Risks to the analysis are:

  • Management is competent and has a history of creating value in IIFL Wealth

  • Limited seasoning – Company has entered into new segments and newer off-book arrangements which haven’t seen a complete cycle. Company’s ability to control asset quality in a complete cycle is yet to be tested

  • COVID-19 – Long term impact of COVID-19 related lockdowns could be felt in the next couple of years

 

About the Author


I have over 15 years of experience in venture capital, private equity and investment banking in India and Middle East across a wide variety of sectors. I was last working with Majid Al Futtaim Holding (MAF), a leading conglomerate in Middle East, to look after investments, M&A and venture capital. I have prior experience in India with Tata Capital (Private Equity), Merrill Lynch (Investment Banking or IB) and Ambit Corporate Finance (IB). I bring the long-term ownership mindset to the analysis.


I graduated from the MBA program of the Indian Institute of Management Lucknow (2005) after completing the Bachelor of Technology program at the Indian Institute of Technology, Kharagpur (2002).

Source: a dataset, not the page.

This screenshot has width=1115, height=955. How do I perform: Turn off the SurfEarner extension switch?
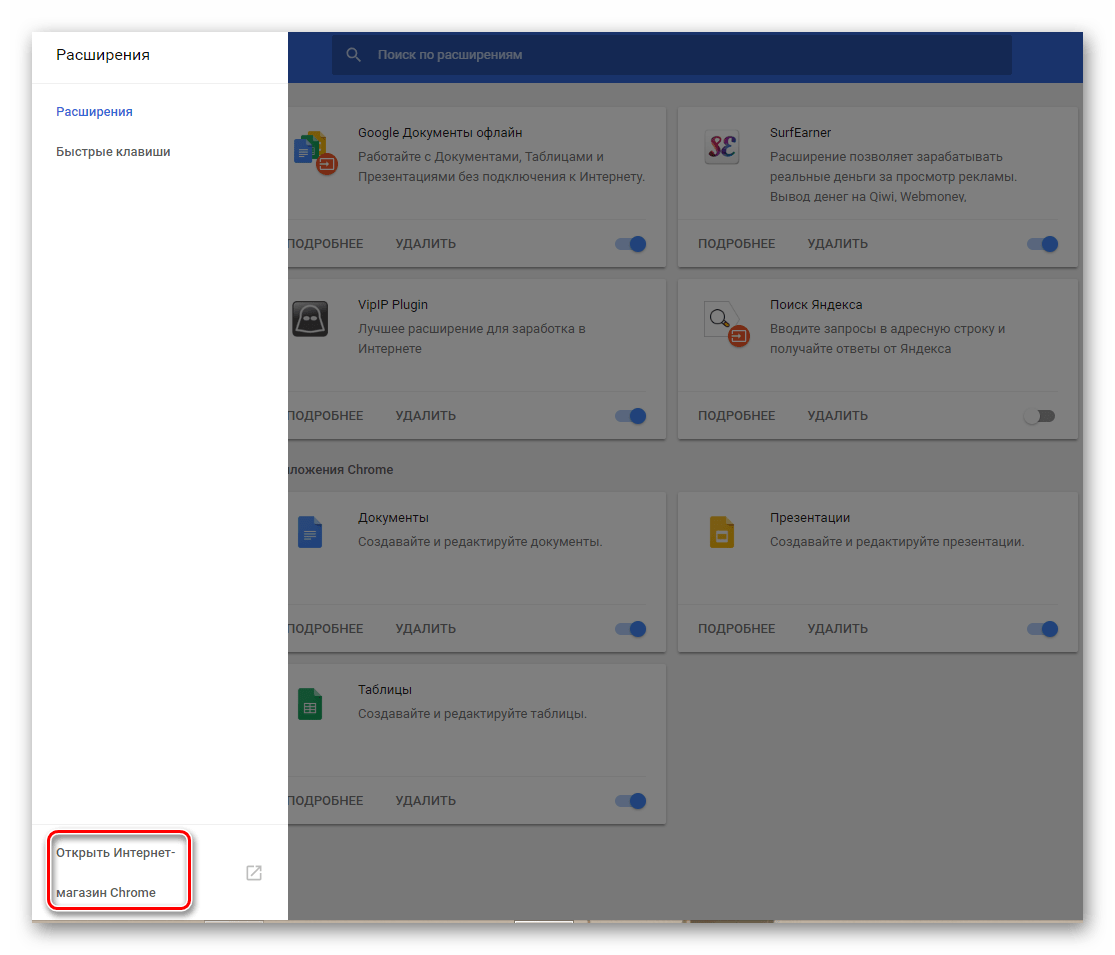(x=1042, y=244)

I am an Insignificant Investor in the public market and co-founder of SocInvest.


Disclosure


I have no stock, option or similar derivative position in any of the companies mentioned since last 30 days, and shall not initiate any such positions within the next 5 days. I wrote this article myself, and it expresses my own opinions. I am not receiving compensation for it (other than from SocInvest). I have no business relationship with any company whose stock is mentioned in this article.


I am not a SEBI registered advisor. This article is purely for educational purpose and not to be construed as an investment advice. Please consult your financial advisor before acting on it.


I have used publicly available information while writing this article.